Collected data entries
"""
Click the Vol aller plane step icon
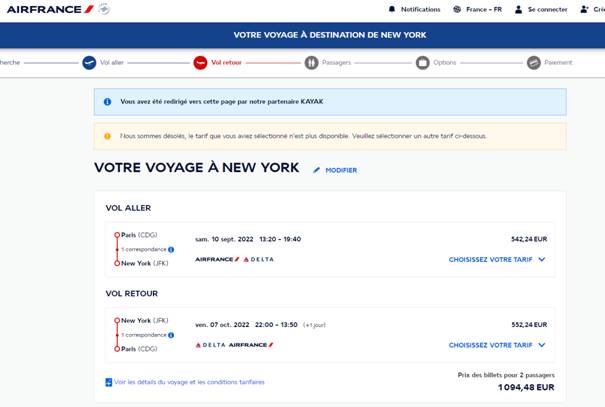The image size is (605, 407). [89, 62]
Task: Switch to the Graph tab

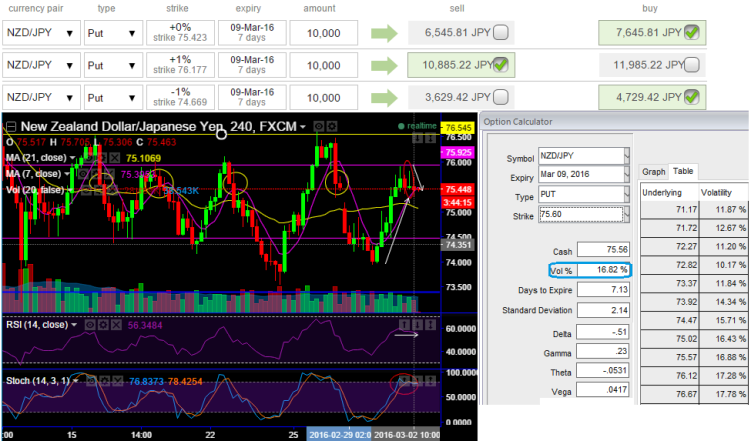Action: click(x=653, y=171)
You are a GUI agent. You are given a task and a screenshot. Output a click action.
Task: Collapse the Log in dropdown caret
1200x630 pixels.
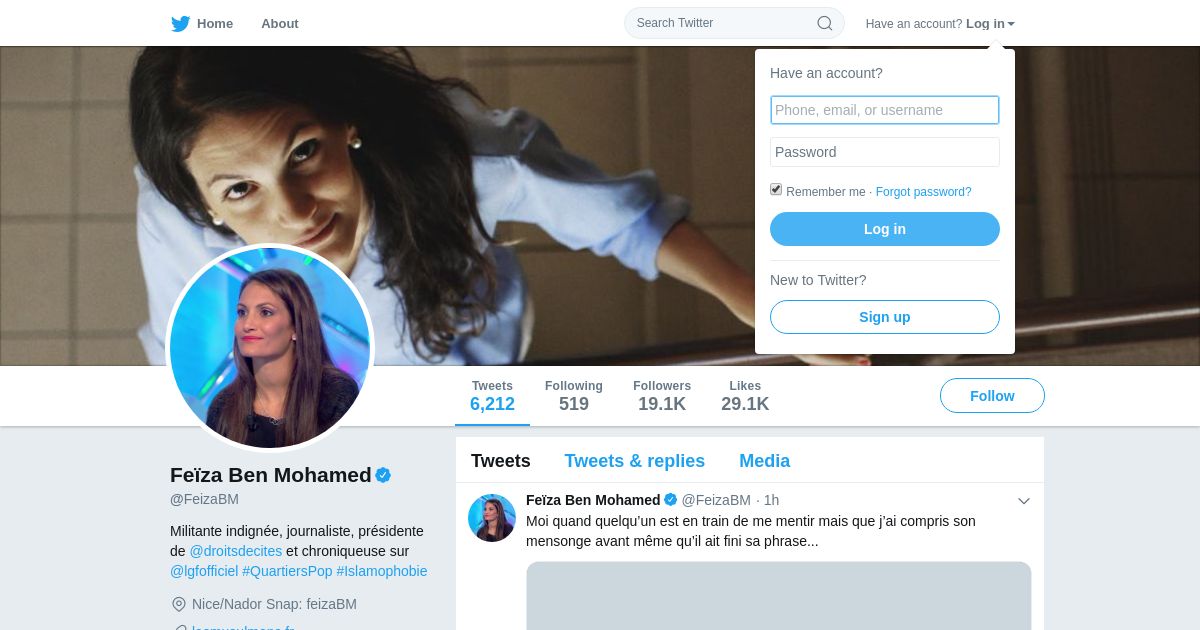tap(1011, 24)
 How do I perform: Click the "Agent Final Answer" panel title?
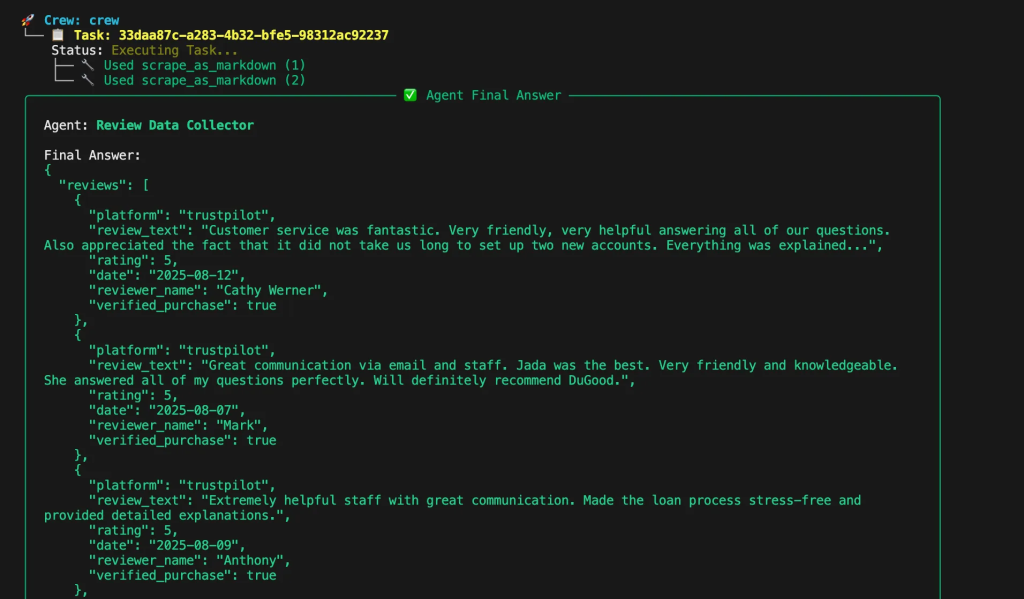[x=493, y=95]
"""
• _TASK INSTRUCTIONS_
Take the entries above and set them down exactly, minus the pictures.

• _WORKED SOLUTION_
Click the Vol aller plane step icon
The image size is (605, 407). [89, 62]
Task: Switch to the Graph tab

Action: click(x=653, y=171)
You are a GUI agent. You are given a task and a screenshot. Output a click action.
Task: Collapse the Log in dropdown caret
1200x630 pixels.
tap(1011, 24)
 How do I perform: Click the "Agent Final Answer" panel title?
[x=493, y=95]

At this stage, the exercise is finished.